Like the other wizzie says, Yuzu is already pretty decent, but what runs better for BOTW is CEMU (the Wii U emulator) I played the entire thing without a stutter with an old GPU and a Ryzen 5 CPU.
don't want to turn this into a support thread but where does one get .bin and .cue files for mednafen? all the roms are in a different format, not even .iso
For psx images I get them at cdromance usually
Emuparadise with the workaround script
Romsets on archive.org
If the files end in .ecm you can use a program called unecm to convert them to cue and bin
>>55632>Emuparadise with the workaround script
I haven't heard of this, gonna check it out
with psx I'm good because I throw them on duckstation and it just works but thanks wiz>>55632
well I am trying to play sega dreamcast games so hopefully that will do the trick, files are .cdi and .chd
Been playing Noita for the past week. Such a mixed bag. It's fun and there's skill involved but too much of your success depends on luck. That ruins it for me. Not only with getting decent perks and weapons but also by not having some random event killing you outright.

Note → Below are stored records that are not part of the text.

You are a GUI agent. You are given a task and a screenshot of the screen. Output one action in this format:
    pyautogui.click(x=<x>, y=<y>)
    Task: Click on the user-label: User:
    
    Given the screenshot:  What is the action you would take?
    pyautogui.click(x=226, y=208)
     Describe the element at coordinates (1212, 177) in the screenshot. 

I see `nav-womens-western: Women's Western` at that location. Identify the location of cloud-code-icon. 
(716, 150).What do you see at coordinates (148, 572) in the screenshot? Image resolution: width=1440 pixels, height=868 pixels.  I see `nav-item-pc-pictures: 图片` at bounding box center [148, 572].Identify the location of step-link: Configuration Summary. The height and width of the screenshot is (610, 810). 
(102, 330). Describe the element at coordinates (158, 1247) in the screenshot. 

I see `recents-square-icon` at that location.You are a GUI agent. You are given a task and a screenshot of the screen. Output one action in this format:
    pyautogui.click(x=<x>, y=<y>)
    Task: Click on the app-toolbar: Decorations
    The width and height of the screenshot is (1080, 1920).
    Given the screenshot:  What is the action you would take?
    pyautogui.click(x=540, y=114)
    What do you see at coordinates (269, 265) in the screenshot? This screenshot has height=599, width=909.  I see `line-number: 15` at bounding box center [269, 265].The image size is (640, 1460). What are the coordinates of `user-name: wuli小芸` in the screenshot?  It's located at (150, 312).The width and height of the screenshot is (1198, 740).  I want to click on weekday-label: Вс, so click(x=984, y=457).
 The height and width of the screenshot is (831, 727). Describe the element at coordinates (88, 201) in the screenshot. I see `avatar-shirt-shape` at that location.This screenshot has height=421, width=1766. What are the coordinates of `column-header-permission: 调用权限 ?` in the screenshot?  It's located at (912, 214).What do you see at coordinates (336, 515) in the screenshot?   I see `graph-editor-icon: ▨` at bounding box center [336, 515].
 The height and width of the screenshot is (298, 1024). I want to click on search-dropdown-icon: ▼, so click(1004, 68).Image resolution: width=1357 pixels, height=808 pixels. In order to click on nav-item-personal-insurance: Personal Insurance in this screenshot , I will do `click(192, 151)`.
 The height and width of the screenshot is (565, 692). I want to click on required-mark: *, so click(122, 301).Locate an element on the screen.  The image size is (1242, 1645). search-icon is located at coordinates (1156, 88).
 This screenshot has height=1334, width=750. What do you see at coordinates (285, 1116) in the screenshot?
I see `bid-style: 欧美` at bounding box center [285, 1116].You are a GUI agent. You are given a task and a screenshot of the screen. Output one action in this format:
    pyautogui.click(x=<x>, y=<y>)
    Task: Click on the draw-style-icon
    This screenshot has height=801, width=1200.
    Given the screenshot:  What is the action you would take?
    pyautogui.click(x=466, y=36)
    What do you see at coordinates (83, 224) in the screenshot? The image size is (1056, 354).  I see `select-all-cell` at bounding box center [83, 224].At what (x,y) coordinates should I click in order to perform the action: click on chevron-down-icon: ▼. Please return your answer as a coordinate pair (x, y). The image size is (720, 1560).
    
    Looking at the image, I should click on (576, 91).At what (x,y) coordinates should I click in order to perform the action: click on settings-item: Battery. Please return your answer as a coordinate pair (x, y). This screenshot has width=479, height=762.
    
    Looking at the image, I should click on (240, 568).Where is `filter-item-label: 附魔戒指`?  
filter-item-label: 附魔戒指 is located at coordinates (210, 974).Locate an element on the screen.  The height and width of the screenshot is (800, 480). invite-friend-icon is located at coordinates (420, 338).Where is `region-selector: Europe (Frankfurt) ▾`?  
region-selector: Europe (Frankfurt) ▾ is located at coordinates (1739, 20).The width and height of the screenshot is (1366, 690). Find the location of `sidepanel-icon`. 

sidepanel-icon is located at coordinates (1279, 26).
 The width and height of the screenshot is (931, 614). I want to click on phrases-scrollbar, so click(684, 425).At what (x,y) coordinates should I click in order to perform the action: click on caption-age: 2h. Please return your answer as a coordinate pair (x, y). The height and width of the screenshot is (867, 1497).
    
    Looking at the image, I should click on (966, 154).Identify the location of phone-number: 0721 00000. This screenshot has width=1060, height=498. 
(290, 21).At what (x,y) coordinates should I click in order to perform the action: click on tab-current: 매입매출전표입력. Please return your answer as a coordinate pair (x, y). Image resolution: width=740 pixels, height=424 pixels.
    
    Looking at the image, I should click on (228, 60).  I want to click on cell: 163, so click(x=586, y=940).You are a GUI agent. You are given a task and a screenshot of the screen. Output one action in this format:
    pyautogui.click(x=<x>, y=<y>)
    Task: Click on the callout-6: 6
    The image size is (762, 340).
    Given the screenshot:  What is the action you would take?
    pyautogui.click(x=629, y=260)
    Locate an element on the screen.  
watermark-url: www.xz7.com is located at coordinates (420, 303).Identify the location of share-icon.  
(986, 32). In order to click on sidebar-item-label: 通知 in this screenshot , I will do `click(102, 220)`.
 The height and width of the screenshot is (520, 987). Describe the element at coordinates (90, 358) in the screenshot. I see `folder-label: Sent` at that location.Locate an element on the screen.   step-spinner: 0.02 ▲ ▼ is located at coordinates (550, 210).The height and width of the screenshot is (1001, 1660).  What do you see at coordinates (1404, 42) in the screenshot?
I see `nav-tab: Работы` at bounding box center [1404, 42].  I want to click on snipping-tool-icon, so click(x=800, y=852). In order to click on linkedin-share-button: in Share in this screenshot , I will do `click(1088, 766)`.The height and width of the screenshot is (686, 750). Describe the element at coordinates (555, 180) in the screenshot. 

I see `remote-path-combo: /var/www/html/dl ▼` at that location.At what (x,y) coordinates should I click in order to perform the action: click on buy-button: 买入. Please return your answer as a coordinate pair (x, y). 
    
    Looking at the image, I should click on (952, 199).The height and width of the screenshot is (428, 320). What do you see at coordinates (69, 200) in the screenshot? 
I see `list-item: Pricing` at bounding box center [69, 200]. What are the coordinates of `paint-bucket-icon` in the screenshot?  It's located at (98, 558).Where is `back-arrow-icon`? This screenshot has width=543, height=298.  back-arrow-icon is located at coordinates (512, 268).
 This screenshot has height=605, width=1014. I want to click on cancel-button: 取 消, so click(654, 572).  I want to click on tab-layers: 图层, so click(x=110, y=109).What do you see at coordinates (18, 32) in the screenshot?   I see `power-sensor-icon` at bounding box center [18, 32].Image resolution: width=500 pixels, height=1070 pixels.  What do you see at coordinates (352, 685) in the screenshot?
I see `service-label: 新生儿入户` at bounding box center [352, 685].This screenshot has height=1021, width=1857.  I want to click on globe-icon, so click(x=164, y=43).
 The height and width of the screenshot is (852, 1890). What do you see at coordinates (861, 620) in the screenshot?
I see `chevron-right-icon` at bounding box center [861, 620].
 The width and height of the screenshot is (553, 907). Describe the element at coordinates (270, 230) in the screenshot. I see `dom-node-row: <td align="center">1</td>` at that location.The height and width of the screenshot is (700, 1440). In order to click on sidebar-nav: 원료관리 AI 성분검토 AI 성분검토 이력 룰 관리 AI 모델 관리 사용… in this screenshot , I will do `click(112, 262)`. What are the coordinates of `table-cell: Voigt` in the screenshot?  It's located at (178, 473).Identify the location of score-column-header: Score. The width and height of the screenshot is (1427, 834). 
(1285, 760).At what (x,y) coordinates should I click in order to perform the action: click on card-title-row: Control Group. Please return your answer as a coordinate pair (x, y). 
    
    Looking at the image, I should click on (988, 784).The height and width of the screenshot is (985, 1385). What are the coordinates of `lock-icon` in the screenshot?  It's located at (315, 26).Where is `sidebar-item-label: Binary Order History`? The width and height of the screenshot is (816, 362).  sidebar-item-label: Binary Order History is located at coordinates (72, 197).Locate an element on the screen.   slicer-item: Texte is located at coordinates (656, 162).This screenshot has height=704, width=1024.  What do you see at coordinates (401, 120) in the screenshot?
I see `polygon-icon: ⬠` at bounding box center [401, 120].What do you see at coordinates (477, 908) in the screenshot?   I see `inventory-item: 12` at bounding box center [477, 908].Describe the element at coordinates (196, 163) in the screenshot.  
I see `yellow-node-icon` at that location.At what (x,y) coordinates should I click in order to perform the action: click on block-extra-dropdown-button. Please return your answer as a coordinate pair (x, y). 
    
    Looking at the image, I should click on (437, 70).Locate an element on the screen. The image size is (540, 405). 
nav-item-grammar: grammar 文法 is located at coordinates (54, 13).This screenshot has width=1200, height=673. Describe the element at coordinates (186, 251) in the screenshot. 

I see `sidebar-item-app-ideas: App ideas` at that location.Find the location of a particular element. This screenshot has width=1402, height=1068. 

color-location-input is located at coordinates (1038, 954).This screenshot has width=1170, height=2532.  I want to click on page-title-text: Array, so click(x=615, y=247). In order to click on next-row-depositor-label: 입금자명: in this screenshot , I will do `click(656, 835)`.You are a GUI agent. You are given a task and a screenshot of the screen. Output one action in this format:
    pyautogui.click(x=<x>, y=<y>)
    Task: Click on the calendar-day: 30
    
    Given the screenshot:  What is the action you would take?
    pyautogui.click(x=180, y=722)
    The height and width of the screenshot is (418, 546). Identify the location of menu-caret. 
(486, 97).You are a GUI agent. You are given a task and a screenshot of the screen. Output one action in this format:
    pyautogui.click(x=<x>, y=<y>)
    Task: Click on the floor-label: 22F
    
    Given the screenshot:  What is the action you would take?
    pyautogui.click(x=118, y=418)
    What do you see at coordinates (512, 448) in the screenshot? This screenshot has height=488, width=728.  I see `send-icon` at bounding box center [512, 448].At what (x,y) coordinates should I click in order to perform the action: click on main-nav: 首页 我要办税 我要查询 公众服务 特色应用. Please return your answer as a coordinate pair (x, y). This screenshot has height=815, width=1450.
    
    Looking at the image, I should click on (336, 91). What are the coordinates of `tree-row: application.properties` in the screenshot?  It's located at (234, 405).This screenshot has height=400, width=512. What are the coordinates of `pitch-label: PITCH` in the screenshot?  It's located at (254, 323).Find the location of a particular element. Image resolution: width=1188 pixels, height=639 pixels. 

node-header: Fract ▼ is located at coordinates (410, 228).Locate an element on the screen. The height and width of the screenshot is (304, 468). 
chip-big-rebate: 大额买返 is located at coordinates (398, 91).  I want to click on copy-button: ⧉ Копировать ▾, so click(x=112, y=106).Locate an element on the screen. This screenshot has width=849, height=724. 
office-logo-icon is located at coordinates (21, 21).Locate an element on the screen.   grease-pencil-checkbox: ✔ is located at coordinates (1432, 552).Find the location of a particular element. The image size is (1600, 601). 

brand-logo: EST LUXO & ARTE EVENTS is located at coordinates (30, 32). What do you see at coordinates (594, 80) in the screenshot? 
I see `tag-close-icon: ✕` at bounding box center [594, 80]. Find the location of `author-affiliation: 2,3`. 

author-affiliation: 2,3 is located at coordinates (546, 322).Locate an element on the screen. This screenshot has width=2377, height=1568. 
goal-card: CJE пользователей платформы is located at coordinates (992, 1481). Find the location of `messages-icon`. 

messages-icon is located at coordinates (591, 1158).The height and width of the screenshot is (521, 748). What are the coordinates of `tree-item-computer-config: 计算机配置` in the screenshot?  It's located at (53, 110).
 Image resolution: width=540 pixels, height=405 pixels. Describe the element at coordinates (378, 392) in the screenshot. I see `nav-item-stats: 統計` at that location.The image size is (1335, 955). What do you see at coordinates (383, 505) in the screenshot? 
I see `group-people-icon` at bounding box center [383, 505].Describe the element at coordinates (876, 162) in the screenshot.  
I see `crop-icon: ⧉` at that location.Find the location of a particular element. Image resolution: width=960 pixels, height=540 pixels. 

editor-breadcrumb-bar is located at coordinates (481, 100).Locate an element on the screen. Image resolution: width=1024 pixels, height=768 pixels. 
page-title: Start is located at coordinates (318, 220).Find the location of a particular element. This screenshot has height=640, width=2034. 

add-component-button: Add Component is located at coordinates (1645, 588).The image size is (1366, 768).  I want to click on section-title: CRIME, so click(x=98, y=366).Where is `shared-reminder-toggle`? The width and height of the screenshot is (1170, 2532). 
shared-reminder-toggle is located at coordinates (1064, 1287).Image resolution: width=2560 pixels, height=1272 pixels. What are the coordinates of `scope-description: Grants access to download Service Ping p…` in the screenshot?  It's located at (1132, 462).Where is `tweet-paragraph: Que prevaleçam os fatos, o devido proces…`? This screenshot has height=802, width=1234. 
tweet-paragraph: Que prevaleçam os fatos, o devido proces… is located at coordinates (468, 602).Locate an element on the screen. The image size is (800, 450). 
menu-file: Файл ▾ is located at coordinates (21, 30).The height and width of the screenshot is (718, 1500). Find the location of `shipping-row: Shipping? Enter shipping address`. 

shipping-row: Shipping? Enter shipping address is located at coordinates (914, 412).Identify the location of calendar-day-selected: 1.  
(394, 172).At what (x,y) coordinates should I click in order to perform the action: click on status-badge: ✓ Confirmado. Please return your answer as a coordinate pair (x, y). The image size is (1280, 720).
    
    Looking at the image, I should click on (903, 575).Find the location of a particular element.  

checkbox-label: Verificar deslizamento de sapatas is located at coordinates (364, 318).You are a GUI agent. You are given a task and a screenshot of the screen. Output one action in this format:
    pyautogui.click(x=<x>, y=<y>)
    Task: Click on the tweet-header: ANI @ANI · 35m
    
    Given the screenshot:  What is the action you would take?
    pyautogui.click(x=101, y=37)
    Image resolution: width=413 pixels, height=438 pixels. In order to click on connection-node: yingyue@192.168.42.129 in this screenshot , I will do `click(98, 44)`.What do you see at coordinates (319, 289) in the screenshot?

The world of Noita is way to prone to constant accidents. Nothing you can do about it. Feels like 90% of the time I'm replaying the first 5 or so levels over and over again hoping to catch a break.
You can play sloppy and get all the way to the end or you can play carefully and die in the first 10 minutes. Feels too much like a lottery to put anymore time into it. Well, it's was fun while it lasted. For the most part.
Sounds like every "roguelike" I've ever played. Was thinking about buying it but your post made me lose interest
Mixed bag so perfectly describes Noita for me that it feels like it's a term invented just to describe this game. The idea of mix and match spells is super cool and fun to explore but then the gameplay renders this mostly pointless because you can get lucky and come across stuff to make a deadly laser and on the same run have an explosion dropping a boulder from half a level away on your head, killing you instanly, rendering the cool weapon you found useless. They come up with something interesting just to cover it with dirt immediately afterwards.
For the first few days I was exploring the spells on my own but the more the game punished me with accidents the less I cared. I ended up looking the wiki to the most powerful combinations and still didn't improve my chances of survival that much for the most part. I got all the way to the end once with the weapon you start with just because I got lucky to not get cornered by anything too deadly or being pushed into a vat of acid and getting pinned down by a single floating pixel you can't see because it has the same color of the background.
It's an unique game and fun for the most part but a lot of it is ruined because a lot of it is a lottery.
But the whole point of that genre is that it's random and you have to experiment. That's like playing a rythm game and complaining that you have to pay attention to the music.
Well you don't have
to experiment. You can finish the game with most random wands you pick later in game. So experimentation is secondary, while luck is primal. Should be the other way around.
I draw the line where once finishing a level I feel I got lucky instead of the result of my smart use of spell loudouts. And finishing levels on Noita feel like luck way too often for my liking.
This is obviously a superficial way to make the game longer but the thing with Noita is that it's good enough for not needing that at all. There's already so much going on and the replay value would be actually higher if the levels didn't feel like coin tossing so much.
So I just finished the game actually. Let's see how nightmare mode is. I would not be surprised if it's just all flammables catching fire from the start and 50% of the time the whole level blows up in your face before you do anything.